Select plants from your local nursery or garden center that have good foliage color and are not root-bound. If cold weather is impending, be sure your plants are properly acclimated before planting them outside, and avoid planting just before severe weather. If your purchases from the nursery have been grown under protected conditions, you can “harden-off” the plants yourself by exposing them to increasingly colder weather until they have become tough or dormant, depending on the species. Tender plants that have not been hardened-off are far less likely to survive a frost.
You don’t have to worry about cold-hardiness when planting species that are native to your region. They are adapted to local conditions. However, plants that are being used at the northernmost edge of their range or in a particularly exposed area may need additional protection during cold spells.
Planting From Seed
Adding container-grown plants to a large area can become costly, and many wildflower species do better when planted from seed. Plant seeds after planting container-grown plants to avoid disturbing newly sprouted seedlings. Directly seeding an area is easy, fast and inexpensive.
Proper site preparation is vital. Begin by thoroughly removing all undesirable vegetation. Persistent, deep-rooted plants and weeds such as bermudagrass and johnsongrass are the biggest challenges and, unfortunately, may require herbicide applications.
It is generally unnecessary to amend your soil with compost or anything else unless you have very thin or imported soils. In fact, many wildflowers perform poorly in rich garden beds. Imported soils will need further analyses to determine necessary changes. If you have very thin soils, you may rely on species that compete well under these conditions (blackfoot daisy, mountain pinks and Texas grama, for example), or you may decide to bring in soil. Avoid soils that may contain noxious weeds. Nutsedge and bermudagrass are two of the worst culprits.

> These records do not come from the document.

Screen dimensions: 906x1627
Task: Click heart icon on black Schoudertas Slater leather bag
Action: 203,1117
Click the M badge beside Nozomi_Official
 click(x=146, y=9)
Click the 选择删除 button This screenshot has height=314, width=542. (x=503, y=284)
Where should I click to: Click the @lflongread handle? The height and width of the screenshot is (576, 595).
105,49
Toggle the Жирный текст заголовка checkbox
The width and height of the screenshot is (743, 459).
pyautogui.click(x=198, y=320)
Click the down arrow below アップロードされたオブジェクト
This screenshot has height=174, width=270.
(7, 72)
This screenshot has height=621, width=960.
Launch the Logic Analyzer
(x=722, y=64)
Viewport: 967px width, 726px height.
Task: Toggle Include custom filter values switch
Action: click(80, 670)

For most garden-sized plots, hand-broadcasting is the simplest method. Adjustable, hand-held spreaders are useful for covering areas that are larger than a few square feet and less than half an acre. For larger areas, a tractor with a harrow attachment may be better suited. To achieve even coverage, combine your seed mix with slightly damp sand or well-sifted soil or compost. Remember to follow seeding rates according to label recommendations and adjust the spreader accordingly.

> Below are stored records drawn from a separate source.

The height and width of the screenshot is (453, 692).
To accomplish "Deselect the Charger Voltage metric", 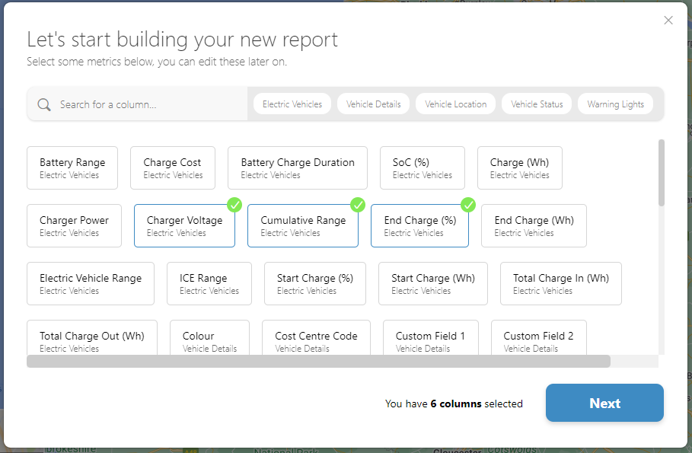I will click(184, 225).
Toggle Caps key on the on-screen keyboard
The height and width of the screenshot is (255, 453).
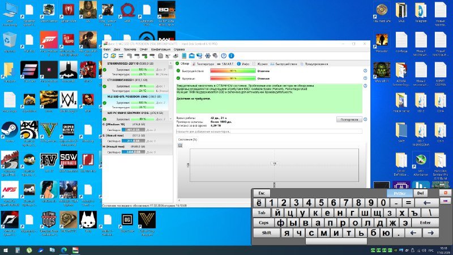[x=263, y=223]
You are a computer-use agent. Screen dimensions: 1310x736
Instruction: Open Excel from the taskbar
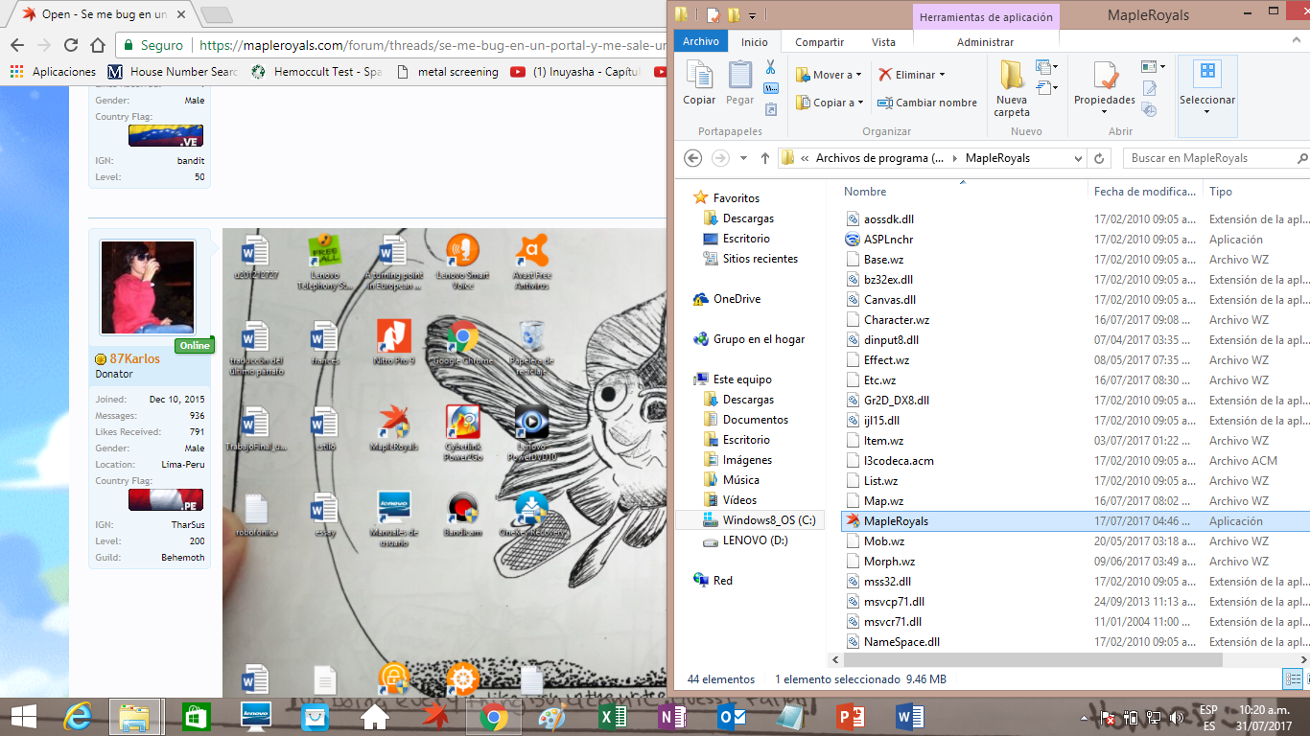coord(612,716)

For seeds to germinate, they must come into direct contact with the soil. Rake the area to lightly work the seed into the soil, but don’t bury the seed more than half an inch. Water the area thoroughly after seeding and periodically thereafter if rainfall is insufficient. Every few weeks, scope the area for encroaching weeds and remove them before they out-compete desirable species or contaminate the area with weed seeds.
Read the next edition of “Wild About Texas” to learn how to learn about long-term management of your wildflower meadow. For more information about how to grow particular species, select the “Explore Plants” tab of the Wildflower Center’s Web site, www.wildflower.org, and visit the Clearinghouse and Native Plant Information sections.
You will find container-grown plants and seeds for more than 300 species of native plants at the Wildflower Center’s Fall Plant Sale and Gardening Festival, Oct. 8-9, 9 a.m.-5p.m. (Members Only Preview sale, Friday, Oct. 7, 1-7p.m. Please bring a wagon.). For more information about this sale, visit www.wildflower.org.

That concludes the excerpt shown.